ほぼ全編にわたり、ハワイの海が映し出される。
光を反射して波がうねり、風が吹きわたる。何とも気持ちがいい。
この映画の主人公ベサニー・ハミルトンは実在の人物だ。
片腕を失うというハンディキャップを乗り越えて一流のサーファーになった。
なぜ、彼女が大きな試練を克服できたのか?
まず生まれながらのサーファーであったこと。
ベサニーは、両親や二人の兄もサーファーの一家でに育つ。
歩くのを覚えるようにサーフィンに親しみ、10歳の頃には将来を期待されるサーファーになっていた。
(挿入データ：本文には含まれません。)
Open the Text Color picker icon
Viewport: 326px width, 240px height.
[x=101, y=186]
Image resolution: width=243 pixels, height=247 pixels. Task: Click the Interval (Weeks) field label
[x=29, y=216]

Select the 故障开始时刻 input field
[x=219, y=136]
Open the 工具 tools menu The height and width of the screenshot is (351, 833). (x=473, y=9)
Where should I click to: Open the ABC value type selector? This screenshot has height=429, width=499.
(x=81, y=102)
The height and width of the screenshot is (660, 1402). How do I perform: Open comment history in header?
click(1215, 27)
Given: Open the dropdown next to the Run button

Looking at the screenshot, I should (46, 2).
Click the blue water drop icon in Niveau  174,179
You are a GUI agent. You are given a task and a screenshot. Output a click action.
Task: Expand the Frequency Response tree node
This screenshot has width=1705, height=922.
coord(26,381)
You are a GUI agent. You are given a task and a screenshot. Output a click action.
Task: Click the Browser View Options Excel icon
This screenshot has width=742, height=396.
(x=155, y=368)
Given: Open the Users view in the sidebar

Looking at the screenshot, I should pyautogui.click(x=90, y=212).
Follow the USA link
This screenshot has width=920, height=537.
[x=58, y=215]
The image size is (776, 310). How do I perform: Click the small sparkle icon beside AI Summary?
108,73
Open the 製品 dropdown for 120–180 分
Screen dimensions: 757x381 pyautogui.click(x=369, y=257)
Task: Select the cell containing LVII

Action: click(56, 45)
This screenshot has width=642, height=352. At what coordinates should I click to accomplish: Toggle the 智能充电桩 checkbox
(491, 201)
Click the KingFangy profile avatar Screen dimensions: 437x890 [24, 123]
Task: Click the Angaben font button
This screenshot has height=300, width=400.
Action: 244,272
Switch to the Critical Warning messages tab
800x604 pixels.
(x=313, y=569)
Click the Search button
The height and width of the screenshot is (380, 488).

誰よりもサーフィンを上手くなりたいという、生来の負けん気の強さ、
サーファーとして成長するという強い意志と、日々鍛錬を重ねていくという習慣が身についていたことが、最も大きい。
2つ目は、家族の愛情だ。
片腕を失い、新たな日常生活を組み立てていかなければならないベサニーのことを、
過保護にせず、彼女の意志を尊重して、
家族も新しい日常生活を作ろうとしているのが自然に伝わってくる。
ベサニーは病院を退院してすぐに海に入り、サーフィンを始めている。
家族は一緒に、サーフィンを楽しむ。
彼女はすぐに大会に出場するのだが、思うように波に乗れずに、
ライバルたちに大きな差をつけれる。
競技者の道を、一旦はあきらめ、
サーフィンから離れてボランティアなど新しい生活を始める。
家族は彼女の気持ちがサーフィンに戻るまで、待つ。
3つ目は、信仰。映画の冒頭、
サーフィンの練習を切り上げ、島の協会の礼拝に参加するシーンが描かれる、
そこでは、家族や友人、コミュニティの仲間が全員で神の前で祈りをささげ、歌を歌う。
そのような環境で彼女は育っている。ボランティアに時間を割くのも自然な行為だ。
「なぜ私にこんな試練を与えるのか」と先生に問うのだが、
先生は「この辛い経験に何か意味があると信じることが大事」と答える。
生きることについて先生とこんな会話ができるのは素晴らしいと思う。
彼女はボランティアとして、津波の被害にあったタイのプーケット島を訪れる。
そこには、津波で家族を失った人たちがいた。
ボランティアから戻った彼女は再び、サーフィンの競技者として練習に取り組み始める。
映画は、片腕を失った彼女の心の傷をことさらに強調することはしない。
むしろ淡々と競技のために、体を鍛えるところや、家での日常生活を追っていく。
主役のアナソフィア・ロブが、
負けず嫌いだが友達思いのサーファーを生き生きと演じている。
病院のベットで、サメに襲われたときに一緒にいた友人が
自分の事で心を痛めていないか案じるシーンが、
彼女の強さと優しさを表していて心に残った。